> Source document:
———

In a way, I’m using this concept slightly less as the matrix and more closely in line with Eisenhower’s original quote. Sometimes less weight needs to be on the urgent, even if it’s important, to make way for the genuinely essential. It’s the short-term vs the long-term, reactive vs proactive, fixing something vs achieving excellence.

Example: Our Coaching Programme

A recent example of this for me: it took me over 7 months to roll out the coaching programme at Fountain.

I had compiled the blueprint, we had a great plan – but it was never as pressing as the immediate challenge of the week, the day, the hour. The words “coaching programme” languished on my to-do list, becoming a guilt-bludgeon I could easily whack myself with for most of 2019. 

When it finally was up and running at the start of 2020, the new coaching programme achieved some really important things:

  • It meant every person at Fountain had a designated coach and regular 1:1s, supporting wellbeing, improving upskilling and helping people progress in their learning and careers
  • It removed an important bottleneck on two of my colleagues who had previously held the majority of 1:1s
  • It empowered a group of 11 people to become coaches, supporting their career progression
  • It is the proof-of-concept for our plan to be an agency where everyone coaches and is coached, a huge aspect in maintaining our exceptional culture in the future
  • AND POTENTIALLY MOST IMPORTANTLY: it freed up time and headspace for my co-director Laura to work on improvements to our internal work management system – one of HER “vital but not urgent” tasks that will make a massive difference to everyone in the business!

I’m also extremely grateful to have had this programme in place before we had to react quickly to the coronavirus – as we went into lockdown, we already had a system with distributed responsibility for checking in that everyone in our Fountain community was doing ok.

———

> Source material:
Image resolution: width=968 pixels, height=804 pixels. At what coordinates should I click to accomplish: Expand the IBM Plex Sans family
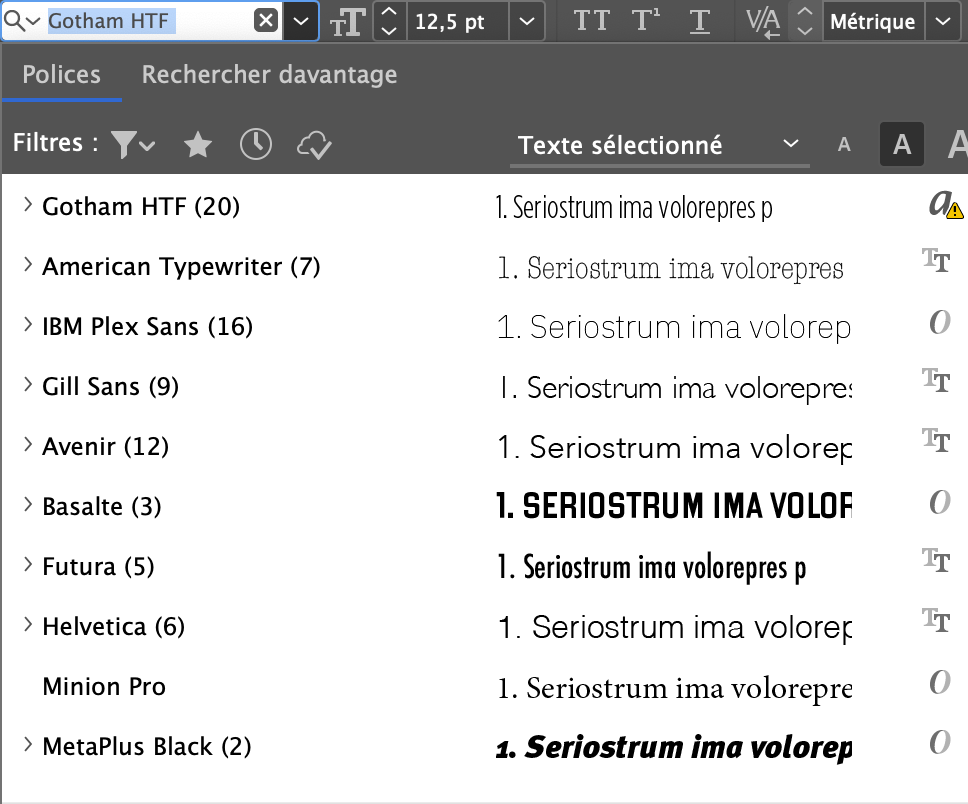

———

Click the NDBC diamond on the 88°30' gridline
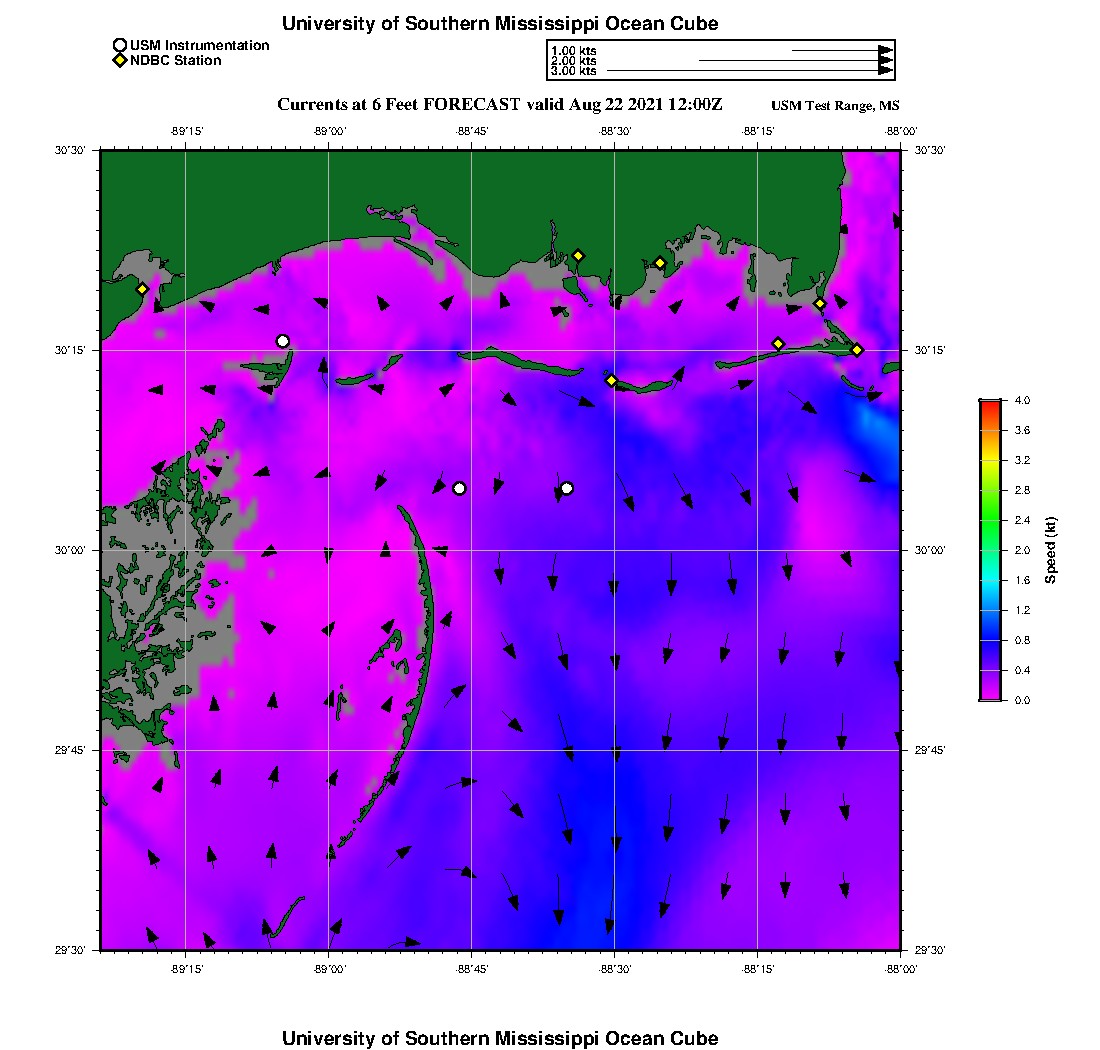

———

> Questions to answer:
A) Answer these from the coaching programme passage:
(i) How long did it take to roll out the coaching programme at Fountain?
(ii) How many people were empowered to become coaches?
(iii) What did the programme free up time for Laura to work on?
B) Copy word for word the stretch of the coaching programme passage from "I’m also extremely" through "was doing ok.".
Rely only on the coaching programme passage, not the data.

> Answers to the exercises:
A)
(i) Over 7 months.
(ii) 11 people.
(iii) Improvements to the internal work management system.

B)
I’m also extremely grateful to have had this programme in place before we had to react quickly to the coronavirus – as we went into lockdown, we already had a system with distributed responsibility for checking in that everyone in our Fountain community was doing ok.